Reproduce all entries precisely, down to the last character.

==== RECORDS FOR THIS TASK

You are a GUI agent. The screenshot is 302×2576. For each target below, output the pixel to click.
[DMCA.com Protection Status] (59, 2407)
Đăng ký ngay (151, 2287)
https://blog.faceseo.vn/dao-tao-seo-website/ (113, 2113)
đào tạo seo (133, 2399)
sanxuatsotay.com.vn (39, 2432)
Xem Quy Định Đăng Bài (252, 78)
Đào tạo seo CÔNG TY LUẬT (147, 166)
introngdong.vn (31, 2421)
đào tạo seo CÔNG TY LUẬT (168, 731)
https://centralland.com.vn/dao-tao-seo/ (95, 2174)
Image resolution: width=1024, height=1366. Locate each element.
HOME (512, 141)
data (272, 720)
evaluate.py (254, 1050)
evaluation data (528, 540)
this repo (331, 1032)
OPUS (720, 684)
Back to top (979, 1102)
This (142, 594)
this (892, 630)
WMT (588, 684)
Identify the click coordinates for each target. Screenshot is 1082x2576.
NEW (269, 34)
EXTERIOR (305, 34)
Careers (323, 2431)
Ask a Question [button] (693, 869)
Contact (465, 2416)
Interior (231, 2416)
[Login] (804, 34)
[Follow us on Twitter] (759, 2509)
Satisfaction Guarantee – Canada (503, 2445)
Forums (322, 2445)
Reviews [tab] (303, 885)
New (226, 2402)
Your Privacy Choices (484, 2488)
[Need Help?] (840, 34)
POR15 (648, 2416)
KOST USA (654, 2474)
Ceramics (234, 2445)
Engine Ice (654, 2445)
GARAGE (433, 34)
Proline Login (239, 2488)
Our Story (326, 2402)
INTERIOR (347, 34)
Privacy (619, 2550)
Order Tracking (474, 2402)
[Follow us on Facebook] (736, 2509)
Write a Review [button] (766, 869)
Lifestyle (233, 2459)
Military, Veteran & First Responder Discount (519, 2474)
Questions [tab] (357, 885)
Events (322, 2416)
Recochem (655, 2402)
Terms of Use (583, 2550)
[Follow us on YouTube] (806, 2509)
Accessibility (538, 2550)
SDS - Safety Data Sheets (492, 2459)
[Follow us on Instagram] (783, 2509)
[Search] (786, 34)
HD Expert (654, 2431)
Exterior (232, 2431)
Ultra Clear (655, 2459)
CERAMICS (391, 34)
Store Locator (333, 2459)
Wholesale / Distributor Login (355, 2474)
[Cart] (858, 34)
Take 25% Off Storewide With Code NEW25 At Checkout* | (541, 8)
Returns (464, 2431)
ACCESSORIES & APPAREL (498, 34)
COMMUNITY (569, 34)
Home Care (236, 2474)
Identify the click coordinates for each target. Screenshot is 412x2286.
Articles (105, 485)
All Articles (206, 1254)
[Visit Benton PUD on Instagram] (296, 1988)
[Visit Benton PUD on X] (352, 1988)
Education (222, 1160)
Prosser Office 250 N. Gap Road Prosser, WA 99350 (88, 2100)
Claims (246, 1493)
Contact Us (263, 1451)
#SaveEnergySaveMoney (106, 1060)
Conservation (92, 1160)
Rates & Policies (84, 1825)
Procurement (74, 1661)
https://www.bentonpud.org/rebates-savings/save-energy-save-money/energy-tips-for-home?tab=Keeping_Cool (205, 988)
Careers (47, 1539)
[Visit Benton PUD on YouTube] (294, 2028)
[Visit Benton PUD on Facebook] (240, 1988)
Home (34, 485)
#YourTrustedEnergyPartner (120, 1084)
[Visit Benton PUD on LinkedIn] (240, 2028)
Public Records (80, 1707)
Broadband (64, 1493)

========

OUTPUT OF THE EXERCISE
You are a GUI agent. The screenshot is 302×2576. For each target below, output the pixel to click.
[DMCA.com Protection Status] (59, 2407)
Đăng ký ngay (151, 2287)
https://blog.faceseo.vn/dao-tao-seo-website/ (113, 2113)
đào tạo seo (133, 2399)
sanxuatsotay.com.vn (39, 2432)
Xem Quy Định Đăng Bài (252, 78)
Đào tạo seo CÔNG TY LUẬT (147, 166)
introngdong.vn (31, 2421)
đào tạo seo CÔNG TY LUẬT (168, 731)
https://centralland.com.vn/dao-tao-seo/ (95, 2174)
Image resolution: width=1024, height=1366. Locate each element.
HOME (512, 141)
data (272, 720)
evaluate.py (254, 1050)
evaluation data (528, 540)
this repo (331, 1032)
OPUS (720, 684)
Back to top (979, 1102)
This (142, 594)
this (892, 630)
WMT (588, 684)
Identify the click coordinates for each target. Screenshot is 1082x2576.
NEW (269, 34)
EXTERIOR (305, 34)
Careers (323, 2431)
Ask a Question [button] (693, 869)
Contact (465, 2416)
Interior (231, 2416)
[Login] (804, 34)
[Follow us on Twitter] (759, 2509)
Satisfaction Guarantee – Canada (503, 2445)
Forums (322, 2445)
Reviews [tab] (303, 885)
New (226, 2402)
Your Privacy Choices (484, 2488)
[Need Help?] (840, 34)
POR15 (648, 2416)
KOST USA (654, 2474)
Ceramics (234, 2445)
Engine Ice (654, 2445)
GARAGE (433, 34)
Proline Login (239, 2488)
Our Story (326, 2402)
INTERIOR (347, 34)
Privacy (619, 2550)
Order Tracking (474, 2402)
[Follow us on Facebook] (736, 2509)
Write a Review [button] (766, 869)
Lifestyle (233, 2459)
Military, Veteran & First Responder Discount (519, 2474)
Questions [tab] (357, 885)
Events (322, 2416)
Recochem (655, 2402)
Terms of Use (583, 2550)
[Follow us on YouTube] (806, 2509)
Accessibility (538, 2550)
SDS - Safety Data Sheets (492, 2459)
[Follow us on Instagram] (783, 2509)
[Search] (786, 34)
HD Expert (654, 2431)
Exterior (232, 2431)
Ultra Clear (655, 2459)
CERAMICS (391, 34)
Store Locator (333, 2459)
Wholesale / Distributor Login (355, 2474)
[Cart] (858, 34)
Take 25% Off Storewide With Code NEW25 At Checkout* | (541, 8)
Returns (464, 2431)
ACCESSORIES & APPAREL (498, 34)
COMMUNITY (569, 34)
Home Care (236, 2474)
Identify the click coordinates for each target. Screenshot is 412x2286.
Articles (105, 485)
All Articles (206, 1254)
[Visit Benton PUD on Instagram] (296, 1988)
[Visit Benton PUD on X] (352, 1988)
Education (222, 1160)
Prosser Office 250 N. Gap Road Prosser, WA 99350 (88, 2100)
Claims (246, 1493)
Contact Us (263, 1451)
#SaveEnergySaveMoney (106, 1060)
Conservation (92, 1160)
Rates & Policies (84, 1825)
Procurement (74, 1661)
https://www.bentonpud.org/rebates-savings/save-energy-save-money/energy-tips-for-home?tab=Keeping_Cool (205, 988)
Careers (47, 1539)
[Visit Benton PUD on YouTube] (294, 2028)
[Visit Benton PUD on Facebook] (240, 1988)
Home (34, 485)
#YourTrustedEnergyPartner (120, 1084)
[Visit Benton PUD on LinkedIn] (240, 2028)
Public Records (80, 1707)
Broadband (64, 1493)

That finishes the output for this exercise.